**WHAT THIS TASK INVOLVES**
Transcribe all records, preserving every character.

**THE INPUT**
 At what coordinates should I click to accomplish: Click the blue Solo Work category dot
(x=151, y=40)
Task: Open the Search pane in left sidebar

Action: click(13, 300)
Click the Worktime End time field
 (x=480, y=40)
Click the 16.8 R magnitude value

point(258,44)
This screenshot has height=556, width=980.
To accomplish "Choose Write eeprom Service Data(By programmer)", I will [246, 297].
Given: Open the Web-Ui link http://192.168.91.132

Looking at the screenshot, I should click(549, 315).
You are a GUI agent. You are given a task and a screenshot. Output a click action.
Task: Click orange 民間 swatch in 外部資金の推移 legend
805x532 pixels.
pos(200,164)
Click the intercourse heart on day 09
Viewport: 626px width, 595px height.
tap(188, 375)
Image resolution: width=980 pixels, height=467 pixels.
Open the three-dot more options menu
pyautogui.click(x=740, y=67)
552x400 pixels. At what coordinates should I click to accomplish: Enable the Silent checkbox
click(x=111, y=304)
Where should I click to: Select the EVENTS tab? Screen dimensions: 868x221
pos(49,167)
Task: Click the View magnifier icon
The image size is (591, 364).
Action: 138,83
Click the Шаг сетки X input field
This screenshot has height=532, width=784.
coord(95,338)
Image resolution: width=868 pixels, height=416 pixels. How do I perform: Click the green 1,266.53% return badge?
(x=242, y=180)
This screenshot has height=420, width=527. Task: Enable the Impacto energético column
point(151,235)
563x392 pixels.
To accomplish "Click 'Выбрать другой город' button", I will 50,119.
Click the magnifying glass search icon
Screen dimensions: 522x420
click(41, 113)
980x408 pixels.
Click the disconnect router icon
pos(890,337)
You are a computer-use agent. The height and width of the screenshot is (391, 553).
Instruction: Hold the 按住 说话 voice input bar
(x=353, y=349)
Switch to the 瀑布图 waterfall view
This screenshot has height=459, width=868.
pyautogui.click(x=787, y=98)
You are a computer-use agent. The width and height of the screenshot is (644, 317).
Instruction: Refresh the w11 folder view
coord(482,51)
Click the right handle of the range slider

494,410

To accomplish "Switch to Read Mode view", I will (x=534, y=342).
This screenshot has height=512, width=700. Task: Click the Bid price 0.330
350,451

**REPLY**
 At what coordinates should I click to accomplish: Click the blue Solo Work category dot
(x=151, y=40)
Task: Open the Search pane in left sidebar

Action: click(13, 300)
Click the Worktime End time field
 (x=480, y=40)
Click the 16.8 R magnitude value

point(258,44)
This screenshot has height=556, width=980.
To accomplish "Choose Write eeprom Service Data(By programmer)", I will [246, 297].
Given: Open the Web-Ui link http://192.168.91.132

Looking at the screenshot, I should click(549, 315).
You are a GUI agent. You are given a task and a screenshot. Output a click action.
Task: Click orange 民間 swatch in 外部資金の推移 legend
805x532 pixels.
pos(200,164)
Click the intercourse heart on day 09
Viewport: 626px width, 595px height.
tap(188, 375)
Image resolution: width=980 pixels, height=467 pixels.
Open the three-dot more options menu
pyautogui.click(x=740, y=67)
552x400 pixels. At what coordinates should I click to accomplish: Enable the Silent checkbox
click(x=111, y=304)
Where should I click to: Select the EVENTS tab? Screen dimensions: 868x221
pos(49,167)
Task: Click the View magnifier icon
The image size is (591, 364).
Action: 138,83
Click the Шаг сетки X input field
This screenshot has height=532, width=784.
coord(95,338)
Image resolution: width=868 pixels, height=416 pixels. How do I perform: Click the green 1,266.53% return badge?
(x=242, y=180)
This screenshot has height=420, width=527. Task: Enable the Impacto energético column
point(151,235)
563x392 pixels.
To accomplish "Click 'Выбрать другой город' button", I will 50,119.
Click the magnifying glass search icon
Screen dimensions: 522x420
click(41, 113)
980x408 pixels.
Click the disconnect router icon
pos(890,337)
You are a computer-use agent. The height and width of the screenshot is (391, 553).
Instruction: Hold the 按住 说话 voice input bar
(x=353, y=349)
Switch to the 瀑布图 waterfall view
This screenshot has height=459, width=868.
pyautogui.click(x=787, y=98)
You are a computer-use agent. The width and height of the screenshot is (644, 317).
Instruction: Refresh the w11 folder view
coord(482,51)
Click the right handle of the range slider

494,410

To accomplish "Switch to Read Mode view", I will (x=534, y=342).
This screenshot has height=512, width=700. Task: Click the Bid price 0.330
350,451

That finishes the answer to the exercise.